I don't understand. Can't you just abstract this?

Python has several internal string representations to reduce conversions.

Really "UTF-16 string" and "UTF-8 string" are code smells. Applications should be using character/code point sequences or byte sequences.

Using code unit sequences is....bizzare. (Yes I know Java, C#, JS has chosen to do that, but a new language has an opportunity to improve.)

You can abstract it, but AssemblyScript did not. So it's not a trivial change, it's a complex migration. Similarly, you can use UTF-8 in Java and C#, but you can't just "switch" them over to the encoding directly, it has to be exposed via new types/etc.
Note that AssemblyScript rides on TypeScript language syntax. How would

``` let foo: string = "whatever" ```

be able to work in any similar sense as TS/JS if? How can that map to multiple string types? The idea is both AS and TS use the same syntax for strings, and are compatible across boundaries (TS for JS side, AS for Wasm side). Having multiple string types is possible, but this would greatly reduce developer ergonomics.

First you have to decide whether AssemblyScript is a language, or a compiler for an existing language.

If it's a language, then it gets to decide what ```let foo: string = "whatever"``` means.

If it's a compiler for an existing language, then semantics have already been decided, and the compiler has to implement it.

But none of the precludes abstraction to reduce data type conversions.

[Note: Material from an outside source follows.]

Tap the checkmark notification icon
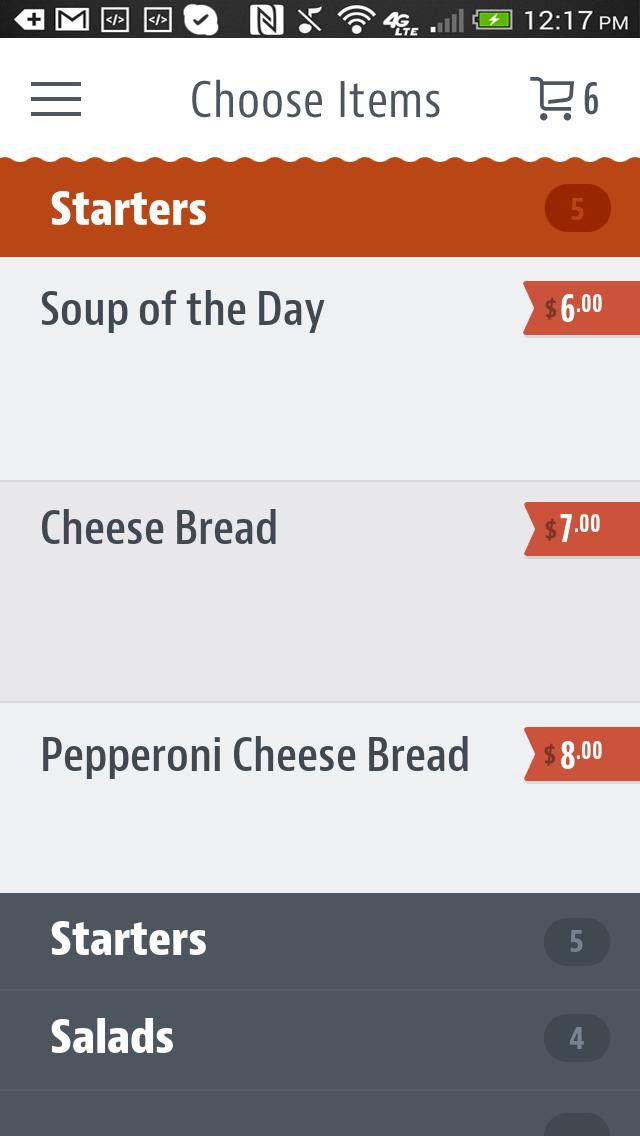The width and height of the screenshot is (640, 1136). [200, 19]
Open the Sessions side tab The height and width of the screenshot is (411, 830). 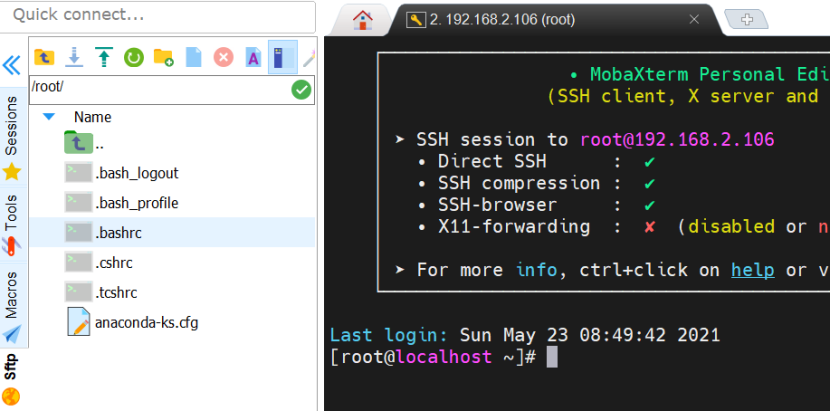[x=12, y=137]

If I understand correctly, AssemblyScript has been building ahead of specs on Interface Types?

I sympathize with pain, but the bleeding edge of tech does...bleed.

Because if they did, then interop with JS would require performance-losing conversion any time a string needs to be sent from one side to the other, making Web a secondary and irrelevant target compared to native.

That's not what the web needs. The web needs WebAssembly to work flawlessly with JavaScript for maximal potential, so the web will be great and not just a performance landmine that native developers will laugh (as much) at.

What should Blazor and TeaVM do when existing code allows for isolate pairs? If they perform implicit conversions to utf-8 they have the option to either trap, or perform lossy conversion which has immense security and data integrity implications.
AIUI, AssemblyScript is a TypeScript-like language that is designed to compile to wasm.